(Beginning of Data shown)

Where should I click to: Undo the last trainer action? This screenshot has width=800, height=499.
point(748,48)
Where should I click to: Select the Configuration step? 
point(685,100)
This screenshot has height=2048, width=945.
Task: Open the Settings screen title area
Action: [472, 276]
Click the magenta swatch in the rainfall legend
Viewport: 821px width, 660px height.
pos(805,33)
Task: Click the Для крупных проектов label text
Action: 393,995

(End of Data shown)

Every entry above should be returned exactly as written.

### [Exercise output]
Where should I click to: Undo the last trainer action? This screenshot has width=800, height=499.
point(748,48)
Where should I click to: Select the Configuration step? 
point(685,100)
This screenshot has height=2048, width=945.
Task: Open the Settings screen title area
Action: [472, 276]
Click the magenta swatch in the rainfall legend
Viewport: 821px width, 660px height.
pos(805,33)
Task: Click the Для крупных проектов label text
Action: 393,995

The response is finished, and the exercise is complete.